Someone else on Twitter pointed me in the direction of an author who specializes in writing curvy women as her leading ladies. I thought, cool! Let’s go see!

Each and every single book has a food object in the title. Usually a sweet or pastry, too. Ughhhhhhh. This is the exact opposite of what I wanted. Really? Brownie Baby? Muffin Mistress? (These aren’t real titles, but they’re close.) Is this really how we want to be marketing these women? I don’t care if the main character makes brownies every day–unless it’s integral to the plot, why are they in the title? For a cutesy setup? No.

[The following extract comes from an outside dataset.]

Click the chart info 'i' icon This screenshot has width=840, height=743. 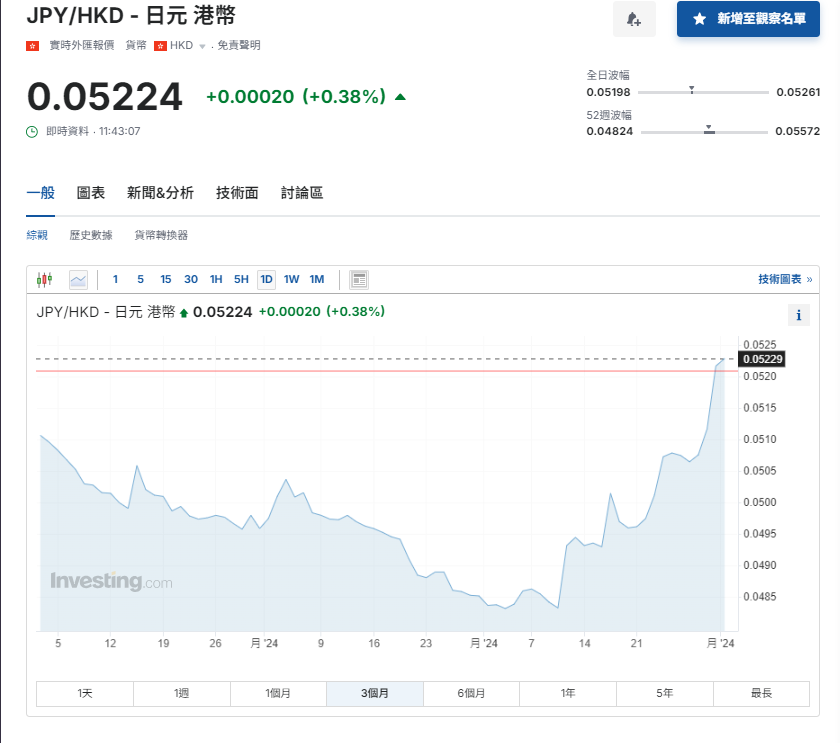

Of course, the answer I hear most commonly is “well, why don’t you write one then, Rion?” And the answer is: I should. I might, even, for NaNo since I don’t have an idea. But I shouldn’t be alone in this. I want to start a romance revolution. Chubby girls and geeky boys for everyone! *confetti*

There are worse revolutions to have.

If you’ve got any favorite romance authors who write something like I’ve described, please! Let me know in the comments. I’d love to read a story where the girl looks more like me, and doesn’t spend every second worrying about her weight.